SUPPLIED PASSAGE
One of the findings of the court of inquiry into the incident was the likelihood that the displacement of water caused by a ship as huge as the
Olympic
set up a suction that dragged the smaller ship into its wake once it was so close. However, this did not excuse the
Olympic
. If it had adhered to Article 19 of the Regulations for the Prevention of Collisions at Sea it would have given way. “The
Olympic
, though perhaps not the overtaking ship according to the definition laid down, had excess of speed over the
Hawke
and could have reduced speed to keep astern of her in the narrow channel, seeing that she was obliged by the Rule of the Road to keep out of the way. Instead of which she attempted to pass the
Hawke
.” The summary was: “We are of the opinion that from the evidence heard that the
Olympic
alone is to blame.”

Woodward was transferred to the band of the much smaller Cunard steamer
Caronia
, which was doing regular summer crossings from Liverpool to New York, calling in at Queenstown on the outward journey. He left Liverpool on November 4, arriving in New York on November 12, where he spent almost a week before the
Caronia
embarked on the first of its winter cruises for the 1911/1912 season, going directly to Gibraltar on the way out and returning via Liverpool.

THE TASK
Please reproduce the passage above on the Olympic inquiry word for word, between "Woodward was transferred" and "returning via Liverpool.", inclusive.

SUPPLIED DATA
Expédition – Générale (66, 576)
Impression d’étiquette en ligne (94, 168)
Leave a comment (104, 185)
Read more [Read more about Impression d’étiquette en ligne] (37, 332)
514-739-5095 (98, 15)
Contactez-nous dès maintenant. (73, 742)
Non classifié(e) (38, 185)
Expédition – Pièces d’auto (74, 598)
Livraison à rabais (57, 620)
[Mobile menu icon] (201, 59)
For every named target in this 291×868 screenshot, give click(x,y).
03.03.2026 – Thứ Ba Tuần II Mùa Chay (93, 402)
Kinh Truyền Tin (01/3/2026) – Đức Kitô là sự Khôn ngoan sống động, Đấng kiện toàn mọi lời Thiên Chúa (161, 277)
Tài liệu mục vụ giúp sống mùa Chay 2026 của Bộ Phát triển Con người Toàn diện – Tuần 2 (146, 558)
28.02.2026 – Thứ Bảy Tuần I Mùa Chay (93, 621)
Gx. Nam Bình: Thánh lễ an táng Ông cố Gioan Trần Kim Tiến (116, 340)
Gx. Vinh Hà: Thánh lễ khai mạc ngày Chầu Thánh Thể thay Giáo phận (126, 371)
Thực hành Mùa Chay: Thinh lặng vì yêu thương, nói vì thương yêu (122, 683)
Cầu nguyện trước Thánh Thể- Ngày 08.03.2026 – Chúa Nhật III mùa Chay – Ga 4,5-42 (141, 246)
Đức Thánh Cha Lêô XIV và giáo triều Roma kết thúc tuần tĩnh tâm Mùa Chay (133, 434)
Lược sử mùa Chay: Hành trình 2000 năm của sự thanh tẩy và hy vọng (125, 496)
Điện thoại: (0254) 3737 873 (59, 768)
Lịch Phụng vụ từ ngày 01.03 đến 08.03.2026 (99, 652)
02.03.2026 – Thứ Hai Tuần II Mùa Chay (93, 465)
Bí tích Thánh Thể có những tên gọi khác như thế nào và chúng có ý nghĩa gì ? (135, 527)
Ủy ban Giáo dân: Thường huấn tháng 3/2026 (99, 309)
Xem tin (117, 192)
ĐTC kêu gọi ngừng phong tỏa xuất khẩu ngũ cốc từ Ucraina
--
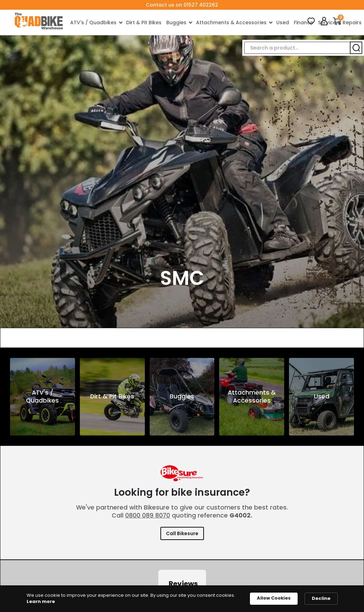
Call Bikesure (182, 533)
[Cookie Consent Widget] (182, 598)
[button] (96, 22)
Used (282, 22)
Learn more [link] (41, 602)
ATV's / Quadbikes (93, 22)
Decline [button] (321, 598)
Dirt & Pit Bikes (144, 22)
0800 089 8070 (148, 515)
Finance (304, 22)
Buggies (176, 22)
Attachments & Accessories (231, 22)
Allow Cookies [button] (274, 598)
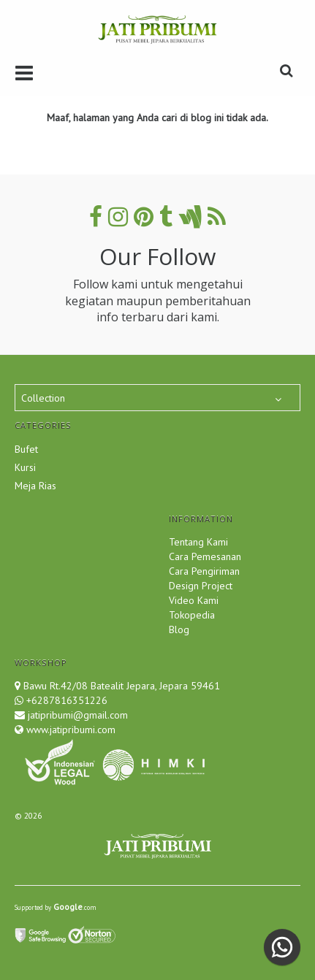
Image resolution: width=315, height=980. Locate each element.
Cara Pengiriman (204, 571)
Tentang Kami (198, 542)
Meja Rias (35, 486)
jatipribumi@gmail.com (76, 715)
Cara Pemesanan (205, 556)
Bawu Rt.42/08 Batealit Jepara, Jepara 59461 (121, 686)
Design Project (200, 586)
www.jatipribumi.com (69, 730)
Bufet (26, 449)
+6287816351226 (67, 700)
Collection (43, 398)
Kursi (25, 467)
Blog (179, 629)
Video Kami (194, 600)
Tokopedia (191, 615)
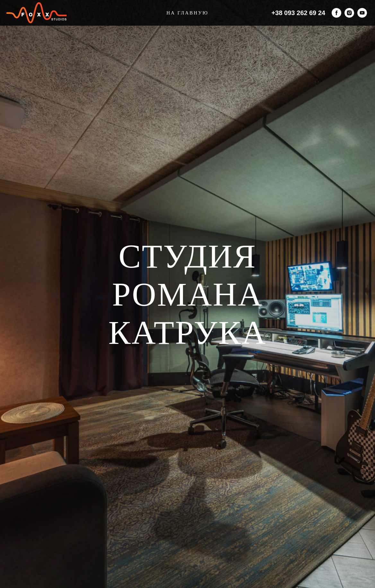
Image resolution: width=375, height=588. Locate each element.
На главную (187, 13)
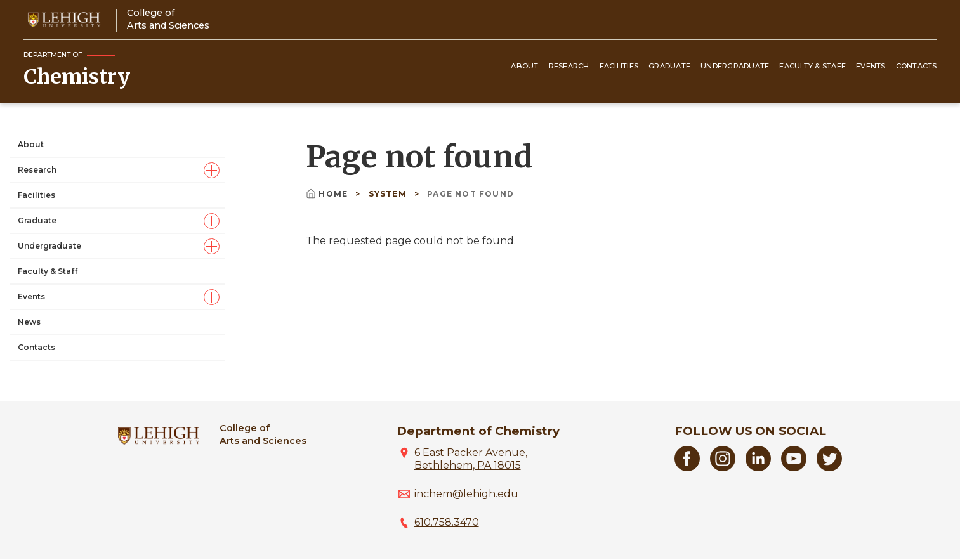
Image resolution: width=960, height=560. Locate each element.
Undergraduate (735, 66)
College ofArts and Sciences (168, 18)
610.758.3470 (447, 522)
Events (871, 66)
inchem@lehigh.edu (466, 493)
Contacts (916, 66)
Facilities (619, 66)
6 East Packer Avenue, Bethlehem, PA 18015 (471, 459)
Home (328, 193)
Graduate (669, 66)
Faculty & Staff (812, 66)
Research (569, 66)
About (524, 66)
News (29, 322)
* * *
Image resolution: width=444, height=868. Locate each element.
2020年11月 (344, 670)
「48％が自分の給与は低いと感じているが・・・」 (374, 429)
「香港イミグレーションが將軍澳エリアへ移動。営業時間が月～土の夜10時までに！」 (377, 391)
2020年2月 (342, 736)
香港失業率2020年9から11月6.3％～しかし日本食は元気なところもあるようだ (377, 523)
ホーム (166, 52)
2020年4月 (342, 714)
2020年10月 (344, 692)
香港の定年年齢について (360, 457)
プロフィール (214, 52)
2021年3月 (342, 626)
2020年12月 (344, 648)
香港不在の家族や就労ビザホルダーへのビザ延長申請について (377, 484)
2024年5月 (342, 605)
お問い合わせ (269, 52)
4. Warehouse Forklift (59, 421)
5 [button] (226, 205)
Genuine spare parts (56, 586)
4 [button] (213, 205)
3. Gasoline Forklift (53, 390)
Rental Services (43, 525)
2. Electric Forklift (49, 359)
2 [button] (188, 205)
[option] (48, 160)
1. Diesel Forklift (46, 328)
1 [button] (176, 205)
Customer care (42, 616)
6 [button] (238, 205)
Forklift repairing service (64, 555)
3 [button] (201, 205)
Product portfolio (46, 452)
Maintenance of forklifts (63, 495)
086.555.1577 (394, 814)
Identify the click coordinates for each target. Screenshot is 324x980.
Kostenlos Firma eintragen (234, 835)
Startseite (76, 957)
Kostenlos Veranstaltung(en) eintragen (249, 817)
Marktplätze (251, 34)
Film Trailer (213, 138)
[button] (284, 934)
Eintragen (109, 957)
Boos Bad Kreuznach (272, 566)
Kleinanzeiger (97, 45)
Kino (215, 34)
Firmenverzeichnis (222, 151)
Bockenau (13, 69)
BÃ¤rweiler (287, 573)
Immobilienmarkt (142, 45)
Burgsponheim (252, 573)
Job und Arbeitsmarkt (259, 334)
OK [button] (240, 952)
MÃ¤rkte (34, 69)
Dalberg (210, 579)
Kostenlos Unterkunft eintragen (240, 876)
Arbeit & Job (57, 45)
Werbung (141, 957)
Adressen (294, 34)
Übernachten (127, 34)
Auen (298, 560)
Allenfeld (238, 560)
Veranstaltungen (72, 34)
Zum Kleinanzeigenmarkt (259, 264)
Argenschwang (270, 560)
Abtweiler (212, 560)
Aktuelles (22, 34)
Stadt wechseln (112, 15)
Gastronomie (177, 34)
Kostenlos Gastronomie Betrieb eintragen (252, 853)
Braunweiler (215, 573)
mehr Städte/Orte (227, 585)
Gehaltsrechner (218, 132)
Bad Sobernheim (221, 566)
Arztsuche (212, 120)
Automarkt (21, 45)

SOLUTION
Woodward was transferred to the band of the much smaller Cunard steamer
Caronia
, which was doing regular summer crossings from Liverpool to New York, calling in at Queenstown on the outward journey. He left Liverpool on November 4, arriving in New York on November 12, where he spent almost a week before the
Caronia
embarked on the first of its winter cruises for the 1911/1912 season, going directly to Gibraltar on the way out and returning via Liverpool.